Image Compatibility In Cloud Native Environments

In industries where systems must run very reliably and meet strict performance criteria such as telecommunication, high-performance or AI computing, containerized applications often need specific operating system configuration or hardware presence. It is common practice to require the use of specific versions of the kernel, its configuration, device drivers, or system components. Despite the existence of the Open Container Initiative (OCI), a governing community to define standards and specifications for container images, there has been a gap in expression of such compatibility requirements. The need to address this issue has led to different proposals and, ultimately, an implementation in Kubernetes' Node Feature Discovery (NFD).

NFD is an open source Kubernetes project that automatically detects and reports hardware and system features of cluster nodes. This information helps users to schedule workloads on nodes that meet specific system requirements, which is especially useful for applications with strict hardware or operating system dependencies.
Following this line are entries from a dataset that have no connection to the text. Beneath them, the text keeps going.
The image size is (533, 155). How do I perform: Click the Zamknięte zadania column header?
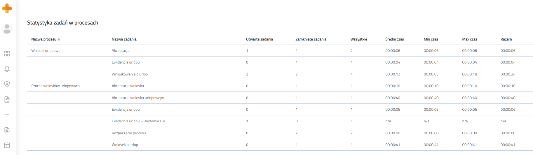coord(311,39)
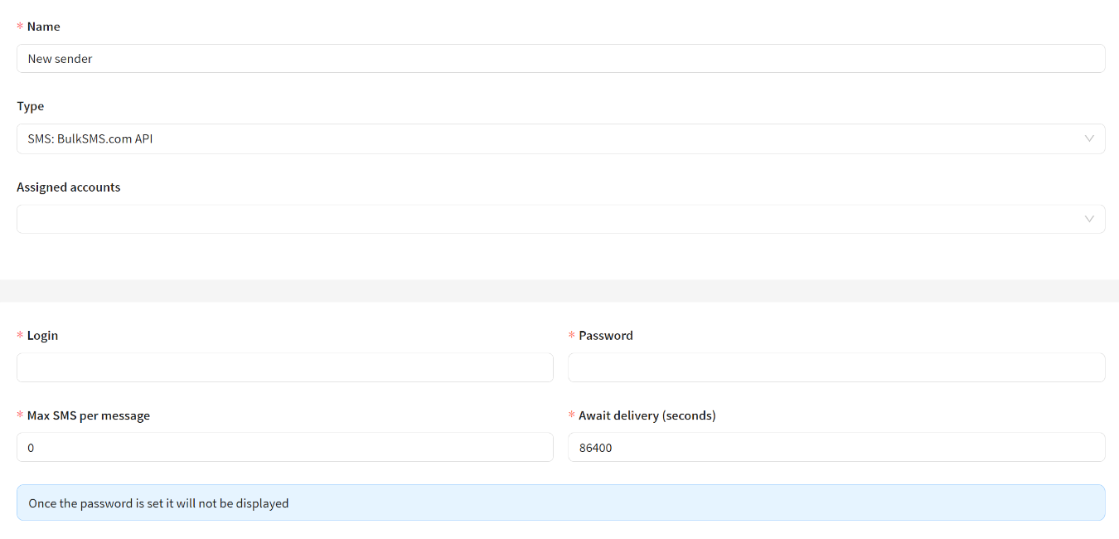
Task: Click the 'Type' field label
Action: point(31,106)
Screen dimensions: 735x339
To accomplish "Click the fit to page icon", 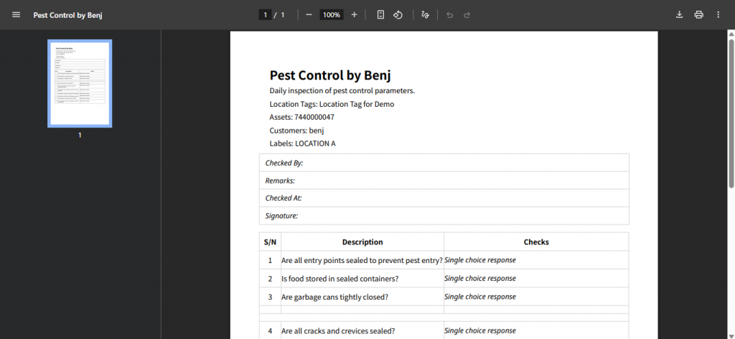I will (380, 15).
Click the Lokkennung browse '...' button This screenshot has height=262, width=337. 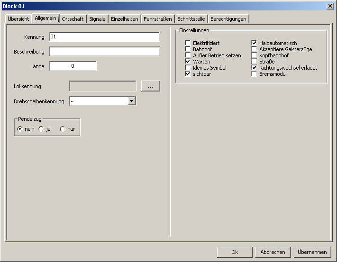[150, 86]
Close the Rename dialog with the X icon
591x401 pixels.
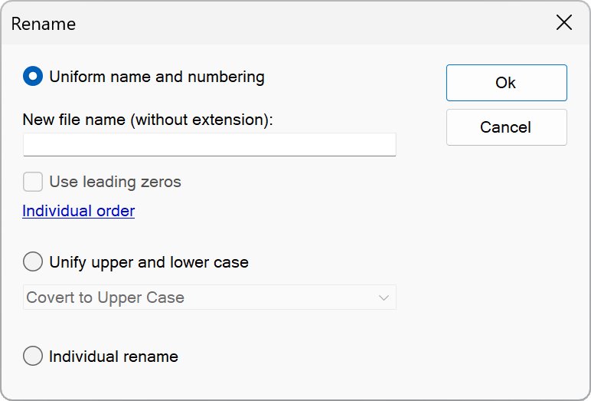[x=563, y=23]
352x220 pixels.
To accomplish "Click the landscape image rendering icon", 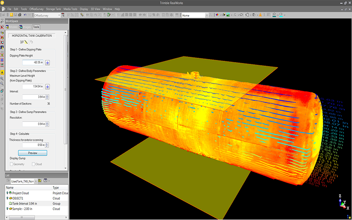I will click(228, 15).

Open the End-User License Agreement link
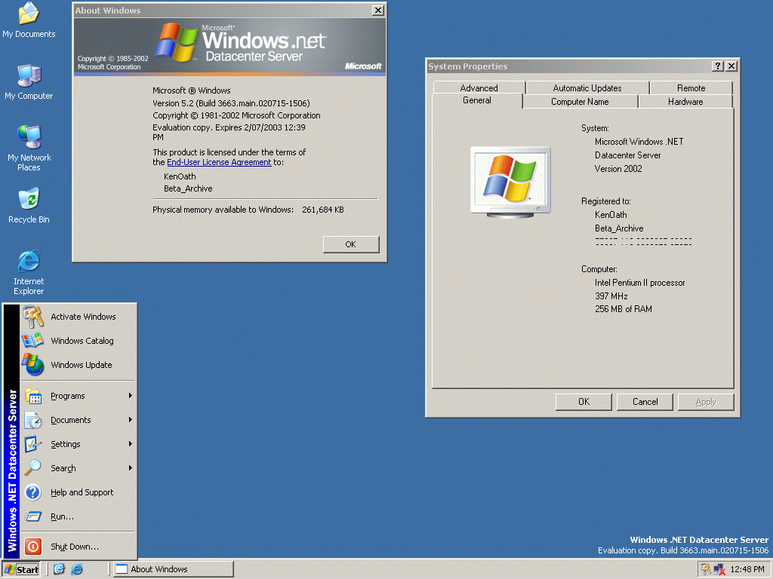pos(219,162)
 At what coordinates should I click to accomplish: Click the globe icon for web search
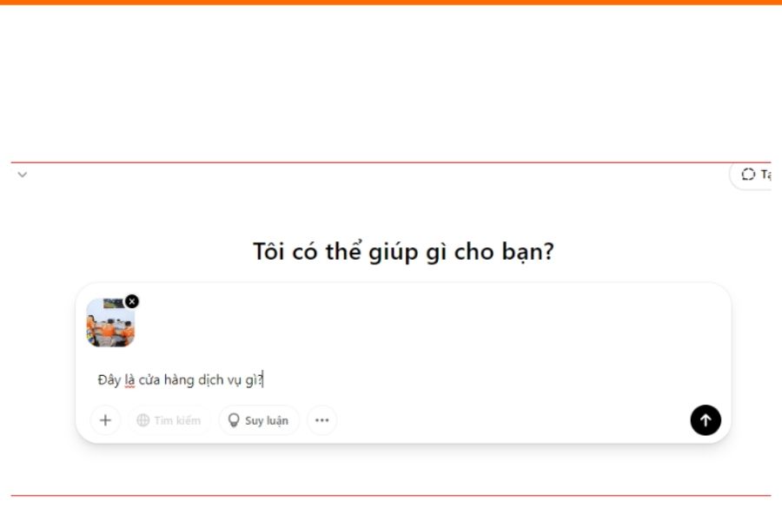coord(142,420)
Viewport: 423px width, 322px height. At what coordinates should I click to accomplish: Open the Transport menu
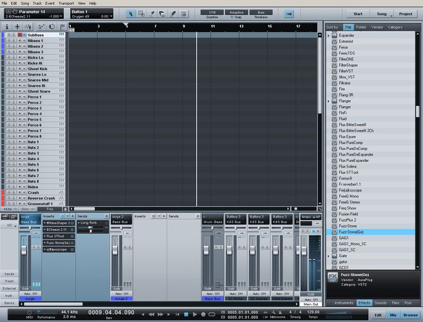(x=66, y=3)
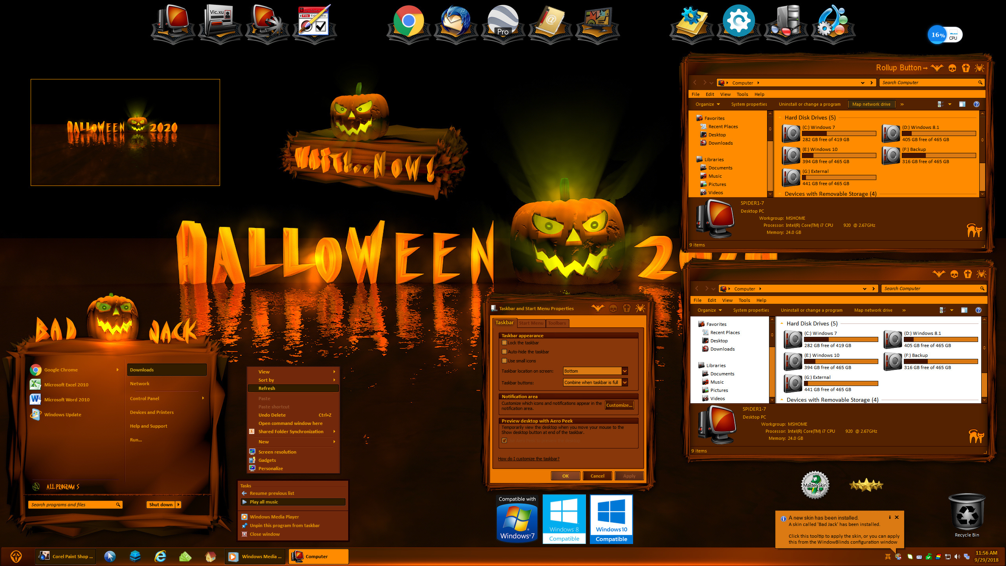Open the View context menu item
1006x566 pixels.
point(290,372)
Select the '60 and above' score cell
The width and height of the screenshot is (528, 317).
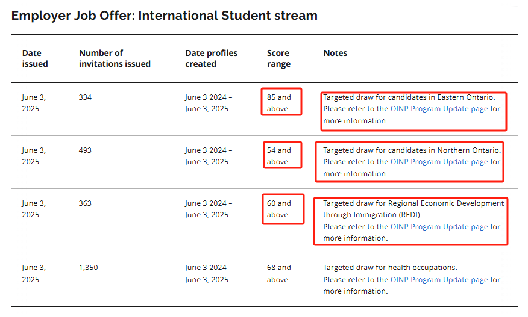(279, 209)
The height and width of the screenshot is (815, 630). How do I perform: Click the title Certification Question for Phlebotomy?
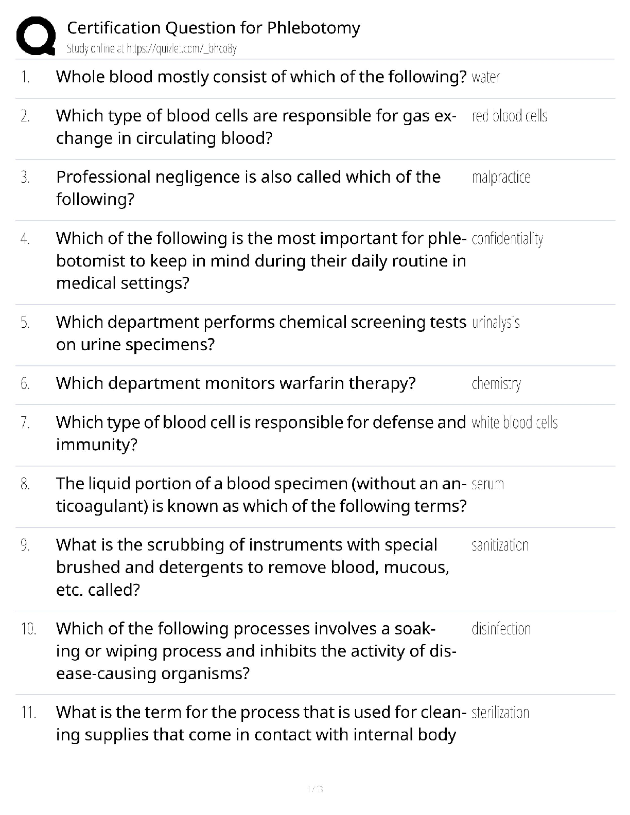point(214,27)
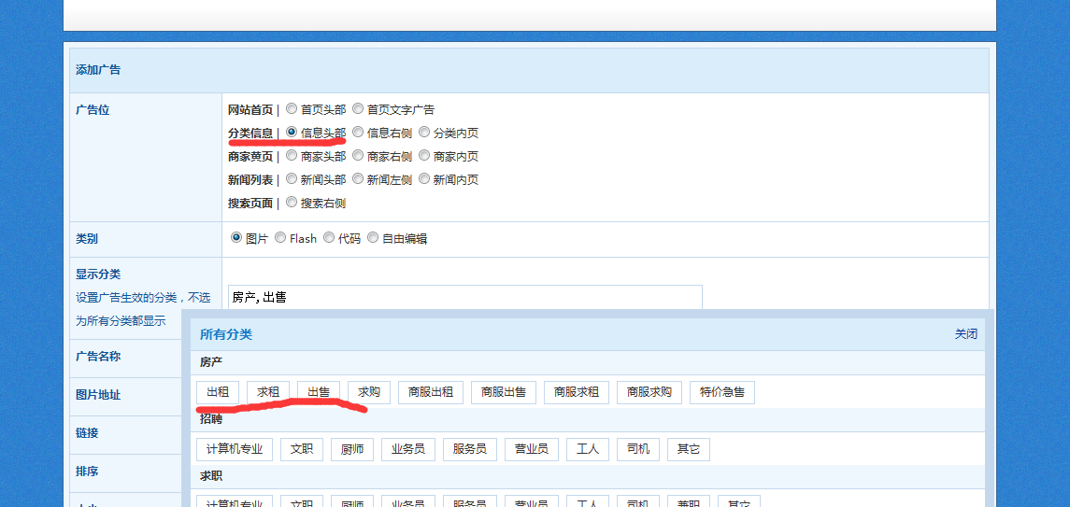Click the 厨师 category under 招聘
Image resolution: width=1070 pixels, height=507 pixels.
(352, 449)
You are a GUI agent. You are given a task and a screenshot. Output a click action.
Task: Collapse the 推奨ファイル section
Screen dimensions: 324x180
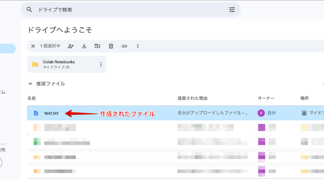pyautogui.click(x=30, y=84)
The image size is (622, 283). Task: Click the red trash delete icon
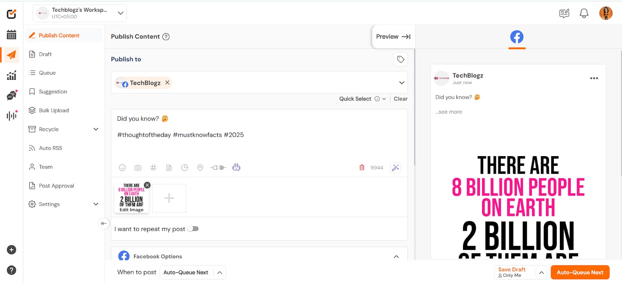(x=362, y=167)
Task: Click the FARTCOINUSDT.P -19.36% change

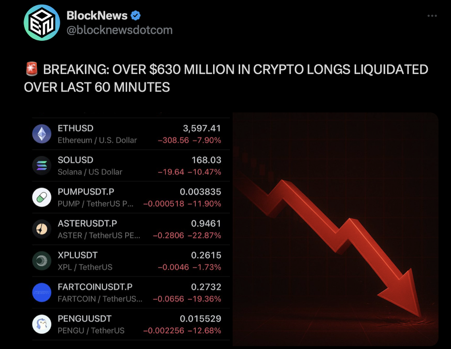Action: 204,299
The need for image compatibility specification

Dependencies between containers and host OS

A container image is built on a base image, which provides a minimal runtime environment, often a stripped-down Linux userland, completely empty or distroless. When an application requires certain features from the host OS, compatibility issues arise. These dependencies can manifest in several ways:

  • Drivers: Host driver versions must match the supported range of a library version inside the container to avoid compatibility problems. Examples include GPUs and network drivers.
  • Libraries or Software: The container must come with a specific version or range of versions for a library or software to run optimally in the environment. Examples from high performance computing are MPI, EFA, or Infiniband.
  • Kernel Modules or Features:: Specific kernel features or modules must be present. Examples include having support of write protected huge page faults, or the presence of VFIO
  • And more…

While containers in Kubernetes are the most likely unit of abstraction for these needs, the definition of compatibility can extend further to include other container technologies such as Singularity and other OCI artifacts such as binaries from a spack binary cache.

Multi-cloud and hybrid cloud challenges

Containerized applications are deployed across various Kubernetes distributions and cloud providers, where different host operating systems introduce compatibility challenges. Often those have to be pre-configured before workload deployment or are immutable. For instance, different cloud providers will include different operating systems like:

  • RHCOS/RHEL
  • Photon OS
  • Amazon Linux 2
  • Container-Optimized OS
  • Azure Linux OS
  • And more...

Each OS comes with unique kernel versions, configurations, and drivers, making compatibility a non-trivial issue for applications requiring specific features. It must be possible to quickly assess a container for its suitability to run on any specific environment.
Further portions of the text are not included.